On September 12, the United States and the European Union adopted further economic sanctions against Russia in connection with the ongoing situation in Ukraine.
The sanctions adopted by the United States tightened debt financing restrictions on specifically named Russian entities; implemented additional restrictions on sales of certain goods, services, and technology for oil-related operations, and designated additional Russian entities as Specially Designated Nationals (SDNs).

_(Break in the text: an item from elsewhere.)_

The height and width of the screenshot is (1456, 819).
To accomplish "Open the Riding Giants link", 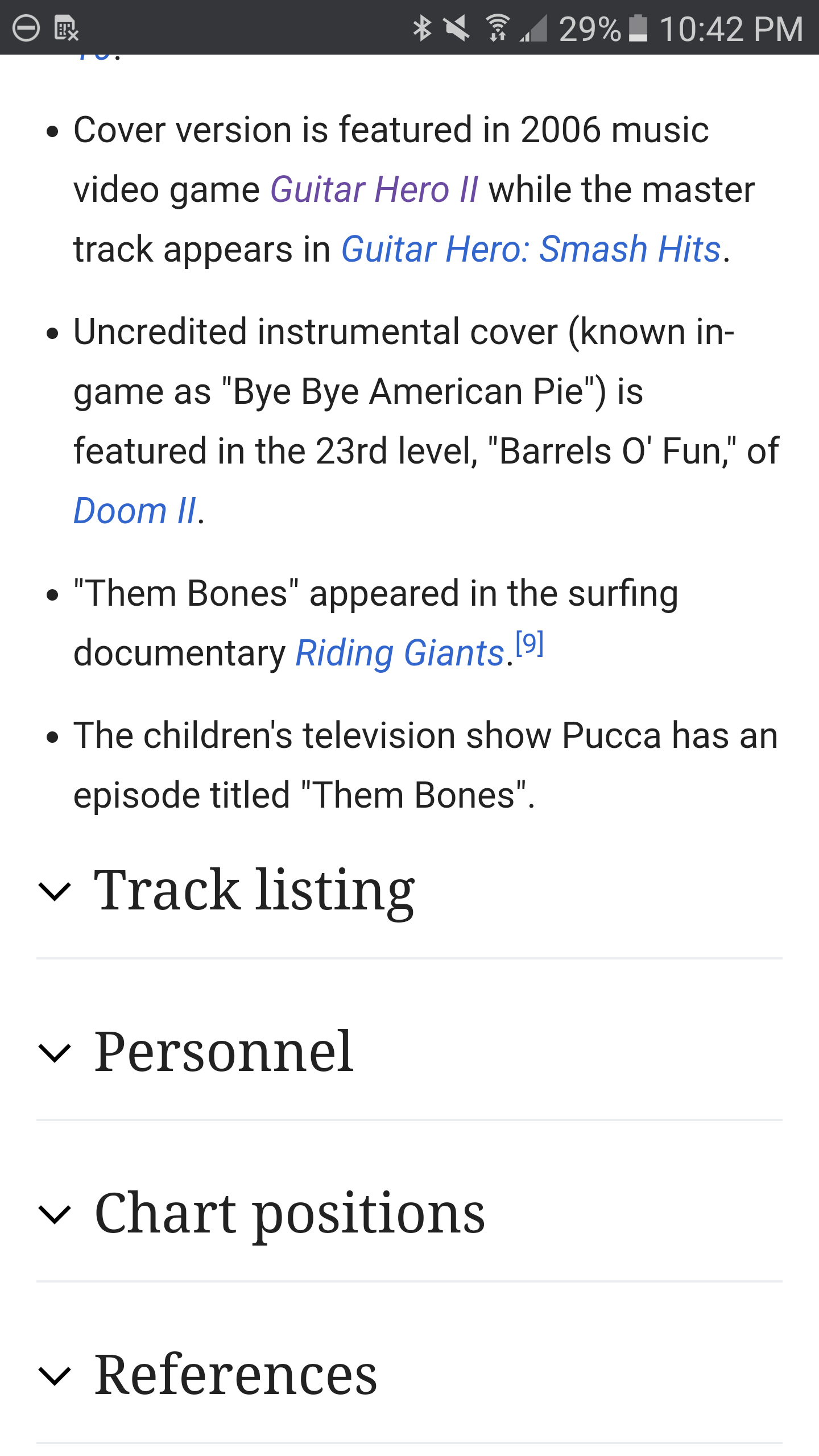I will click(400, 653).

The new sanctions were primarily enacted through the expansion of OFAC’s “sectoral” sanction directives (initially issued on March 20, 2014 under Executive Order 13662). The U.S. sectoral sanctions now generally prohibit the following:
The provision of new debt financing with maturity greater than 30 days or new equity financing for designated entities, including Bank of Moscow, Gazprombank, Russian Agricultural Bank, Sberbank, Vnesheconombank, and VTB Bank or their subsidiaries, as well as transactions with or dealing in such debt or equity.
The provision of new debt financing with maturity greater than 90 days for designated entities, including Gazprom Neft, Novatek, Rosneft, and Transneft or their subsidiaries, as well as transactions with or dealing in such debt.
The provision of new debt financing with maturity greater than 30 days for Russian Technologies (Rostec) and its subsidiaries, as well as transactions with or dealing in such debt.
The sale, export or reexport, or other provision of goods, services (except financial services), or technology “in support of exploration or production for deepwater, Arctic offshore, or shale projects that have the potential to produce oil in the Russian Federation, or in the maritime area claimed by the Russian Federation and extending from its territory” to designated entities, including Gazprom, Gazprom Neft, Lukoil, Rosneft, and Surgutneftegas or their subsidiaries. (N.B. This prohibition expands the existing U.S. export ban by covering all goods and additionally precluding the provision of U.S. origin technology and technical assistance in respect of Russian deepwater, Arctic offshore, or shale projects. Further, this prohibition applies to existing projects and requires that all U.S. entities withdraw from such projects on or before September 25, 2014. To accommodate the wind down of contracts and operations in effect before this prohibition is issued, OFAC issued General License 2 on September 12, 2014.)
As a result, the existing U.S. export ban now covers all goods, as well as U.S.-origin services, technical assistance, and technology, in respect of such projects. U.S. entities must withdraw from existing projects on or before 25 September 2014 (under OFAC General License 2, which granted a two-week period for winding-down pre-existing contracts and operations).
The U.S. “direct” sanctions have also been expanded, with a number of companies in the Russian defense sector being added to the SDN list. All trading with SDNs and their subsidiaries is generally prohibited.
Together with the expansion of OFAC’s sectoral sanctions, the U.S. Department of Commerce's Bureau of Industry and Security has rolled out new export restrictions.